Exercise instructions.
What is the count of lines in the material below that hold "click"? Answer with only that number.

(Study material begins)

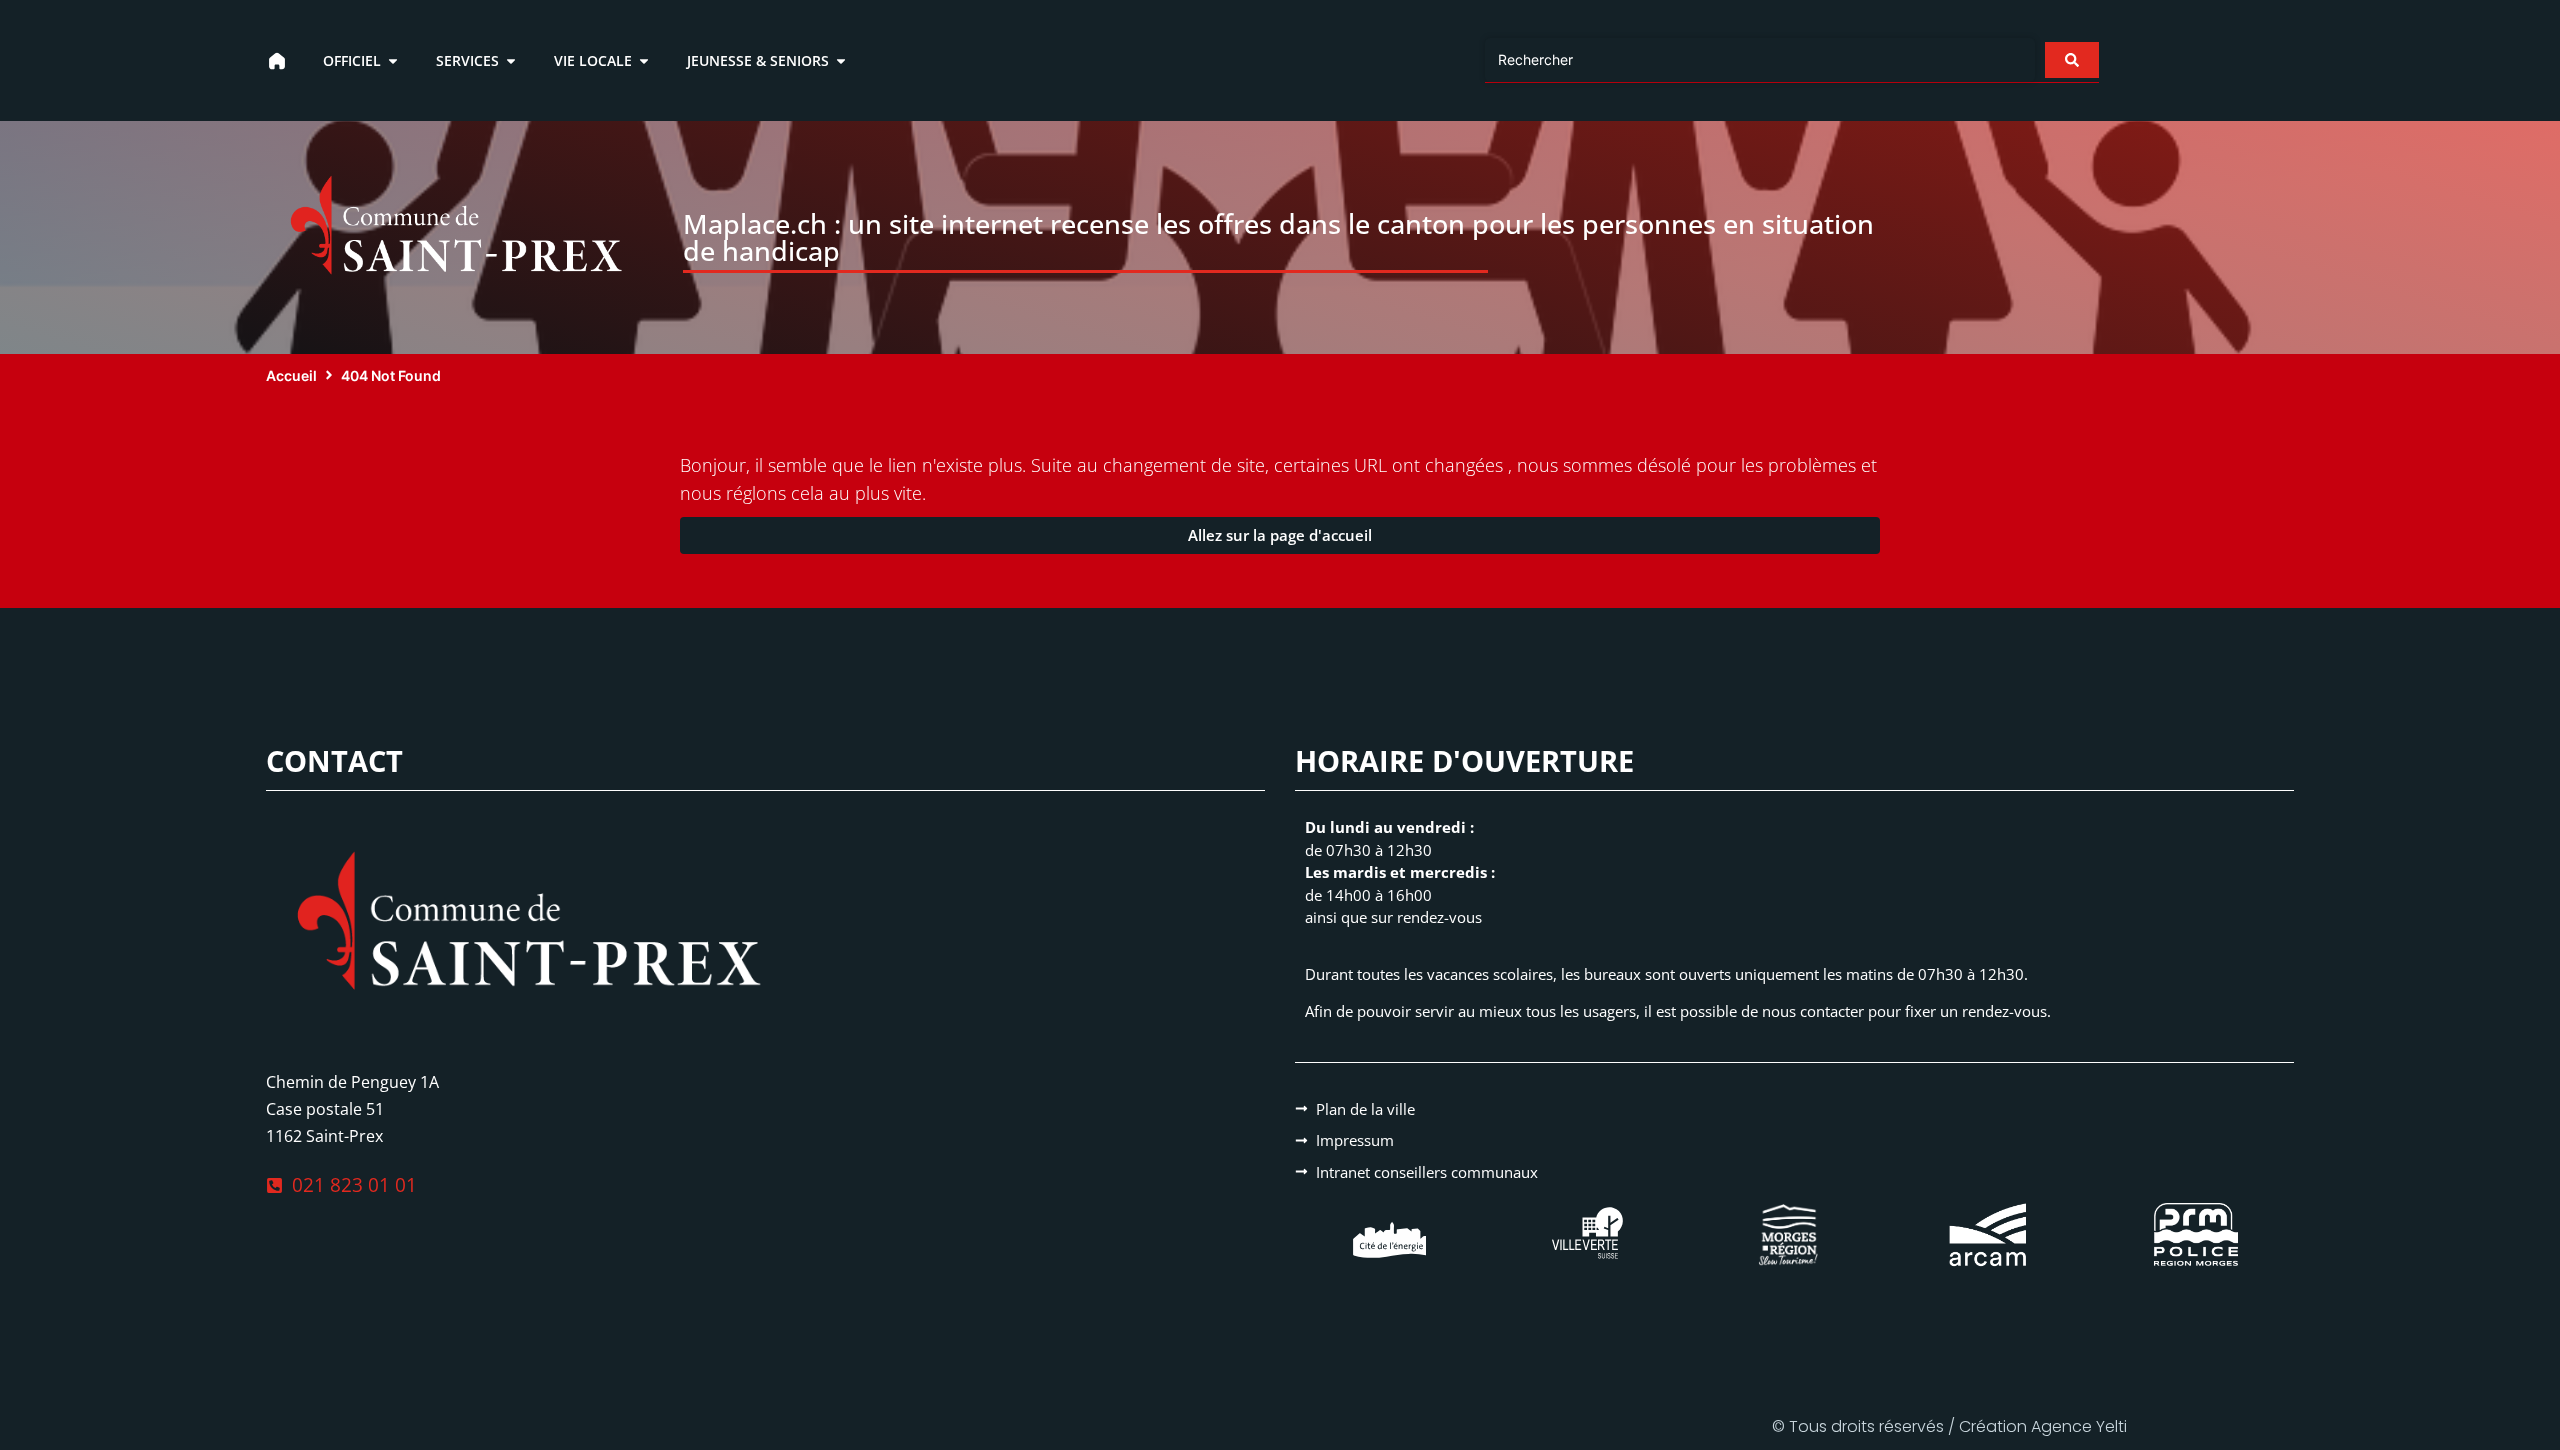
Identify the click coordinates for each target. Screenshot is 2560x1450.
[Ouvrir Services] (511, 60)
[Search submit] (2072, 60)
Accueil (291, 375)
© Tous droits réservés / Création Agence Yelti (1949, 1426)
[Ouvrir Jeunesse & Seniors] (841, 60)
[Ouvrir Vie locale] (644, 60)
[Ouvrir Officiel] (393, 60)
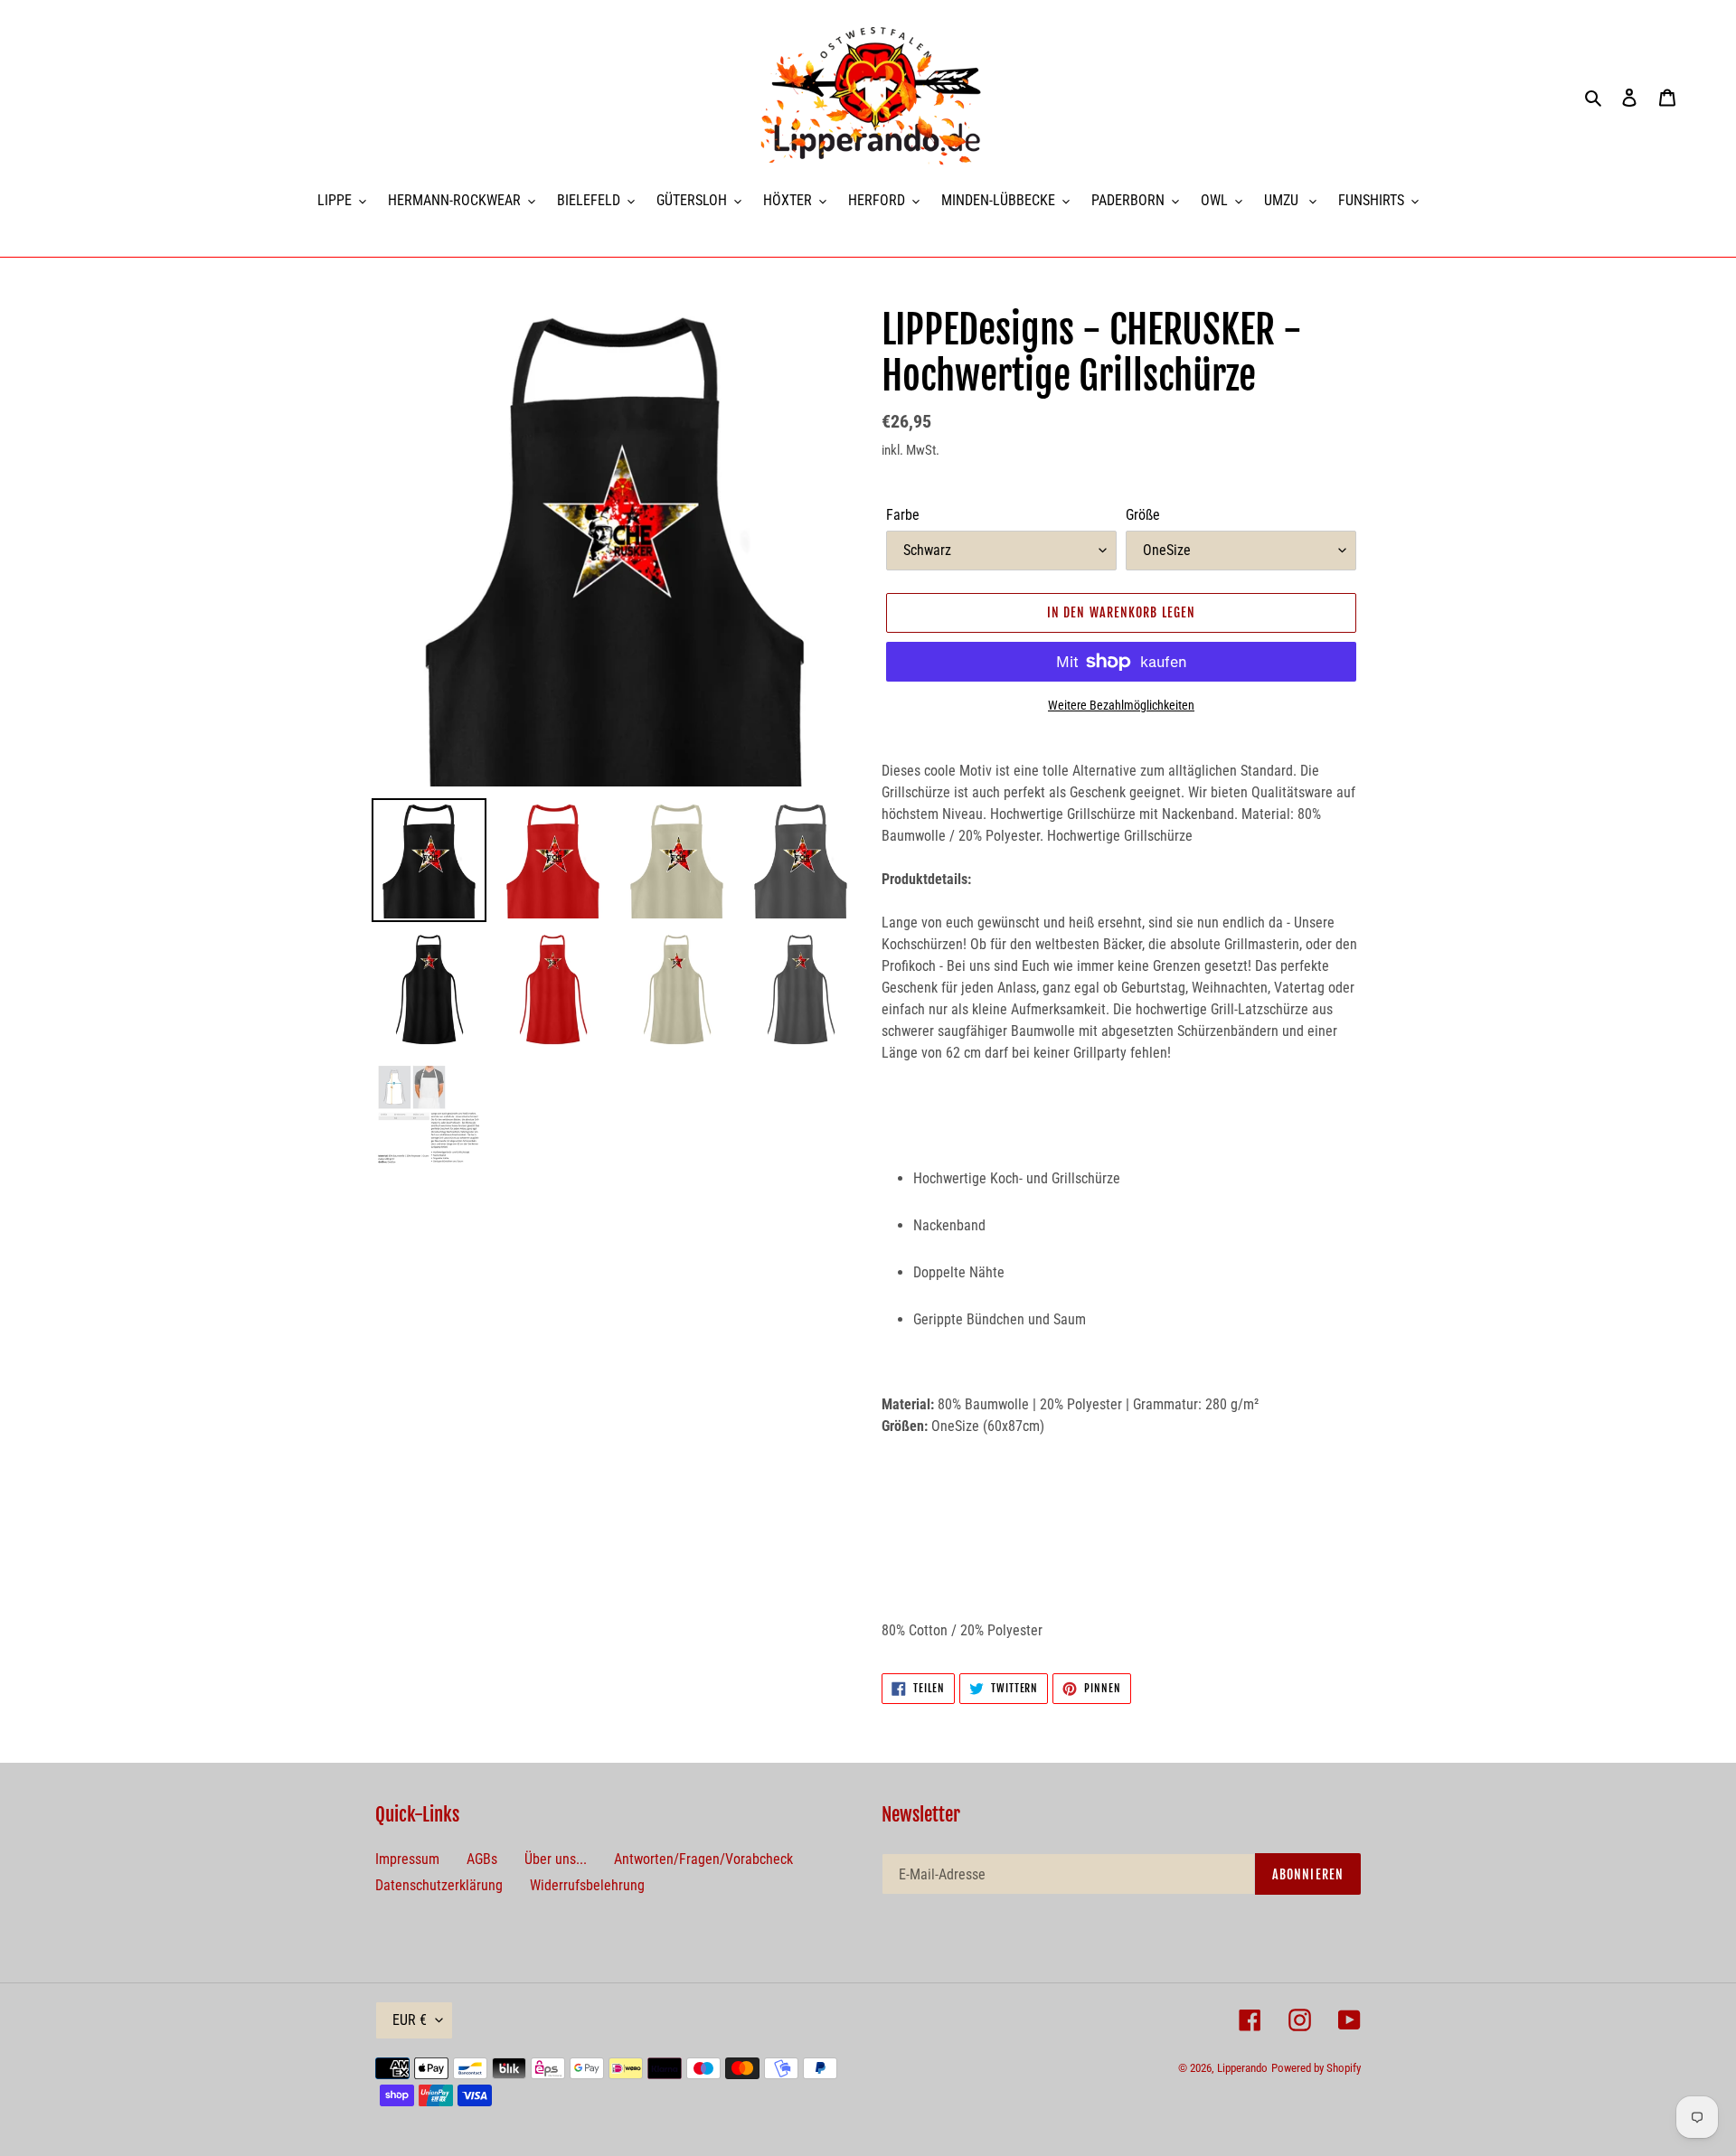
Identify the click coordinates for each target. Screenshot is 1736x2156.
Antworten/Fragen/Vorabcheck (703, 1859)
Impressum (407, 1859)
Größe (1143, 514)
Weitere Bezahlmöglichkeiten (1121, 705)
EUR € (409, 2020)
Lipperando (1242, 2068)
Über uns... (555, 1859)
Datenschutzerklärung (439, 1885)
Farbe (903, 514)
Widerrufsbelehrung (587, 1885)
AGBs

(Study material ends)

Answer section.
2